Lógico por todo ello que en las últimas décadas hayamos anticipado en versión XL dos tendencias que en otros países solo están apareciendo al envejecer los millennials: la de los “niños trofeo” y la “generación bumerán”. Por un lado, padres y profesores hemos premiado el rendimiento de hijos y alumnos, no ya cuando alcanzaban un rendimiento estándar, sino incluso cuando este era mediocre. También hemos desprestigiado el esfuerzo y la competitividad, al fomentar el igualitarismo en la recompensa. En 2016, el porcentaje de estudiantes que superó las pruebas de Selectividad fue del 97%, y eso tras sonoras quejas por lo duro de algunos exámenes.

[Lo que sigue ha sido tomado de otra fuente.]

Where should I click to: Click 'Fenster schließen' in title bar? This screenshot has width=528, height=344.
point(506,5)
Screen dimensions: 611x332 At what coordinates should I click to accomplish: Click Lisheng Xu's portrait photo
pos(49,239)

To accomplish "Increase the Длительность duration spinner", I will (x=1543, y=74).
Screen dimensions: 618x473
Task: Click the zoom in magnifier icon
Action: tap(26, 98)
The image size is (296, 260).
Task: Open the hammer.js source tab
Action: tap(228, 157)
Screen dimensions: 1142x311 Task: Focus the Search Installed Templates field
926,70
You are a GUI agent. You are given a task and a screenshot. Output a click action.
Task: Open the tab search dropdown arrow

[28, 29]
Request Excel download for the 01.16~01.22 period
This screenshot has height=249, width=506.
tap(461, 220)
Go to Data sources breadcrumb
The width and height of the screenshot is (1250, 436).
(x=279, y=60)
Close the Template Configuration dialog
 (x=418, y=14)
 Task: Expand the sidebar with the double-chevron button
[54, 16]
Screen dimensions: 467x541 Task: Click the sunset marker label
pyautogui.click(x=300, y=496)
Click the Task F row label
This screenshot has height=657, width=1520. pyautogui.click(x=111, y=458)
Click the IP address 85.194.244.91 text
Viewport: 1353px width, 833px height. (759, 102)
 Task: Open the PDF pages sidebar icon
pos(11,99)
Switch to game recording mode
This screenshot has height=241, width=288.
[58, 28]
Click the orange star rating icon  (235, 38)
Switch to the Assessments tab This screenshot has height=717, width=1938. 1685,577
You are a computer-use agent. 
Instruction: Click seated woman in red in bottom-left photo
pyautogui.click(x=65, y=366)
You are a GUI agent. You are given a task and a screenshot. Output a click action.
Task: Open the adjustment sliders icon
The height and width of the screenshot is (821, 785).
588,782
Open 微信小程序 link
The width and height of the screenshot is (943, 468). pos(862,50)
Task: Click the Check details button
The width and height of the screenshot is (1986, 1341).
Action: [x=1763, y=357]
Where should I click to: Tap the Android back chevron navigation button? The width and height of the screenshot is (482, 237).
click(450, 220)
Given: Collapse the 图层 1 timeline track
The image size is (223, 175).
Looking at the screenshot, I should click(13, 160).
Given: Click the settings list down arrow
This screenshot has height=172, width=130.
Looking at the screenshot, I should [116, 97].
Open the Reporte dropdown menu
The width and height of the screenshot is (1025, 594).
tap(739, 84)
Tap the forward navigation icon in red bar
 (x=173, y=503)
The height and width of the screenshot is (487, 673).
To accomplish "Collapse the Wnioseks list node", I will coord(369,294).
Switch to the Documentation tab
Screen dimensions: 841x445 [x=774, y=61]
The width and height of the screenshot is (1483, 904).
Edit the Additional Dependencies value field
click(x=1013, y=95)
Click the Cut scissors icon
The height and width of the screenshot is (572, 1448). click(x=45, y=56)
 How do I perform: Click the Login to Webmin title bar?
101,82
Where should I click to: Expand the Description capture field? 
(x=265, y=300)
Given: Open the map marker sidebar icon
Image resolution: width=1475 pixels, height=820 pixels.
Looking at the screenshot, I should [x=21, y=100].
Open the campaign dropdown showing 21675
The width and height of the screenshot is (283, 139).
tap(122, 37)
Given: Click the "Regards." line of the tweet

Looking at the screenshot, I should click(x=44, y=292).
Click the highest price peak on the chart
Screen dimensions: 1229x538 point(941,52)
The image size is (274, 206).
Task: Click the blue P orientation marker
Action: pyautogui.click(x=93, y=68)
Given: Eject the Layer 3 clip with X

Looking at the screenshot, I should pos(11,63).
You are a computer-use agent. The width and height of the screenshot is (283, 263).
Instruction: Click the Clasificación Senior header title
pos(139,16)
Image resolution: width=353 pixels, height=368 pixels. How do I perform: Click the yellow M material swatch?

Suprimir los deberes forma parte de las normas y falacias del ‘establishment’ pedagógico

Como mucho, los jóvenes mejor educados lo han sido en que basta con esforzarse. Se asombran al ser evaluados en función de sus resultados. Es común que el graduado recién contratado rompa a llorar al recibir la primera censura de su jefe. Nadie le ha enseñado a asumir la crítica hacia su trabajo. Muchos incluso están acostumbrados a que las reglas sean flexibles y su incumplimiento negociable, cuando no evitable con solo pedir perdón. Da el tono aquella madre que hace meses regañaba a una anciana porque esta, malherida, se quejaba de que su hijo la había atropellado con el patinete: “Señora, no se queje. ¿No ve que el niño ya le ha pedido perdón?”.

Por otro lado, tenemos también la versión límite de la generación bumerán: si en EE UU algunos hijos retornan a casa tras la universidad, muchos en España nunca la abandonan. El asunto alcanza tintes cómicos cuando, tras empezar a trabajar, alguno de estos jóvenes sigue viviendo con sus padres sin contribuir al presupuesto familiar ni realizar tarea doméstica alguna.

Ojalá haya aquí exceso de pesimismo; pero, en la medida en que esta hipótesis de mala educación familiar se ajuste a la realidad, es probable que las reformas educativas consensuables no solo se queden en la superficie, sino que escondan e incluso magnifiquen el problema. Por supuesto que otras reformas sí podrían restaurar un equilibrio social productivo, aquel en el que la educación fuera inversión y dejara de ser solo consumo. No obstante, ¿cree usted que es ese el verdadero deseo de la mayoría de padres?

Benito Arruñada es catedrático de la Universidad Pompeu Fabra.